▶ _やること_:
a) 本文抜粋から、「岡本太郎×建築展 ─衝突と協同のダイナミズム─」を含む語句で始まり「もそのへんがよくわからない。」で終わる部分を、一字一句変えずに書き写す。
b) 本文抜粋によると、岡本太郎が戦後に坂倉準三に設計してもらったものは何か。
c) 本文抜粋に挙がっている、丹下健三と岡本太郎がコラボレーションした大きなプロジェクトをすべて書き出す。

▶ _本文抜粋_:
○ ○ ○
岡本太郎×建築展 ─衝突と協同のダイナミズム─

2017年07月15日号

会期:2017/04/22~2017/07/02

川崎市岡本太郎美術館[神奈川県]

岡本太郎と建築の接点は意外に多い。例えば坂倉準三とは、戦前パリで彼がル・コルビュジエに師事していたころから親交があり、戦後は青山の岡本邸を設計してもらっている。アントニン・レーモンドや磯崎新とも一緒に仕事をしたことがある。だが、太郎が火花の散るような関係を切り結んだ建築家といえば、丹下健三をおいてほかにいない。丹下とは旧東京都庁舎、東京オリンピックの国立代々木競技場、大阪万博のお祭り広場と、大きなプロジェクトだけでも3回コラボレーションしたが、いずれも丹下が設計し、太郎がアートを手がけた。
だいたい建築家とアーティストがコラボする場合、まず建物が先でそこにアートを入れ込むことが多いので、アーティストのほうが立場的に弱い。それに、アートを取り除いても建物は残るが、建物を取り壊したらアートも消えてしまう。建築>アートなのだ。そのことに太郎が自覚的だったかどうかは知らないが、最後の万博のときに立場を逆転させてしまう。先に丹下が設計した大屋根をぶち抜くかたちで太陽の塔をおっ立てたからだ。このことは太郎のリベンジ(それは建築に対するアートのリベンジともいえる)として、しばしばおもしろおかしく語られてきた。後日談として、約20年後に丹下が新宿の新都庁舎を設計したとき、太郎が呼ばれなかったのは丹下の再リベンジだという見方もある。まあそれはないだろうけど、同展は「衝突と協同のダイナミズム」と謳いながら、どうもそのへんがよくわからない。
○ ○ ○
▶ _データ_:

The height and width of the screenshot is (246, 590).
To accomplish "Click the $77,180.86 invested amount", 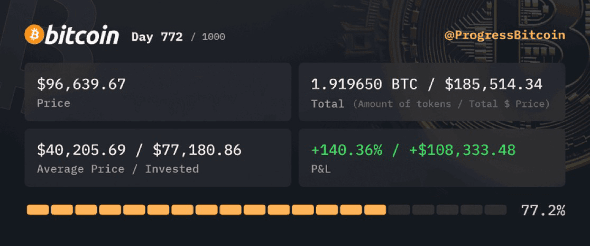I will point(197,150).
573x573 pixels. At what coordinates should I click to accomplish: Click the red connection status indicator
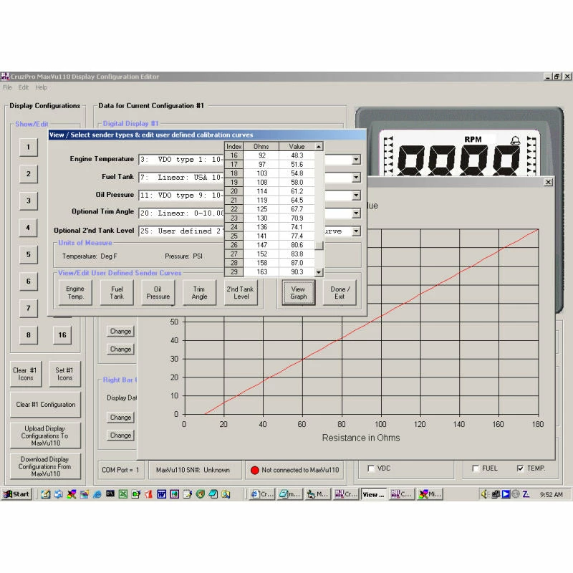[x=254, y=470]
○ ○ ○
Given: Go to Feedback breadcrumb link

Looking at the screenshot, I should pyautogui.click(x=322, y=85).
○ ○ ○
▶ _解答一覧_:
a)
岡本太郎×建築展 ─衝突と協同のダイナミズム─

2017年07月15日号

会期:2017/04/22~2017/07/02

川崎市岡本太郎美術館[神奈川県]

岡本太郎と建築の接点は意外に多い。例えば坂倉準三とは、戦前パリで彼がル・コルビュジエに師事していたころから親交があり、戦後は青山の岡本邸を設計してもらっている。アントニン・レーモンドや磯崎新とも一緒に仕事をしたことがある。だが、太郎が火花の散るような関係を切り結んだ建築家といえば、丹下健三をおいてほかにいない。丹下とは旧東京都庁舎、東京オリンピックの国立代々木競技場、大阪万博のお祭り広場と、大きなプロジェクトだけでも3回コラボレーションしたが、いずれも丹下が設計し、太郎がアートを手がけた。
だいたい建築家とアーティストがコラボする場合、まず建物が先でそこにアートを入れ込むことが多いので、アーティストのほうが立場的に弱い。それに、アートを取り除いても建物は残るが、建物を取り壊したらアートも消えてしまう。建築>アートなのだ。そのことに太郎が自覚的だったかどうかは知らないが、最後の万博のときに立場を逆転させてしまう。先に丹下が設計した大屋根をぶち抜くかたちで太陽の塔をおっ立てたからだ。このことは太郎のリベンジ(それは建築に対するアートのリベンジともいえる)として、しばしばおもしろおかしく語られてきた。後日談として、約20年後に丹下が新宿の新都庁舎を設計したとき、太郎が呼ばれなかったのは丹下の再リベンジだという見方もある。まあそれはないだろうけど、同展は「衝突と協同のダイナミズム」と謳いながら、どうもそのへんがよくわからない。

b) 青山の岡本邸

c) 旧東京都庁舎、東京オリンピックの国立代々木競技場、大阪万博のお祭り広場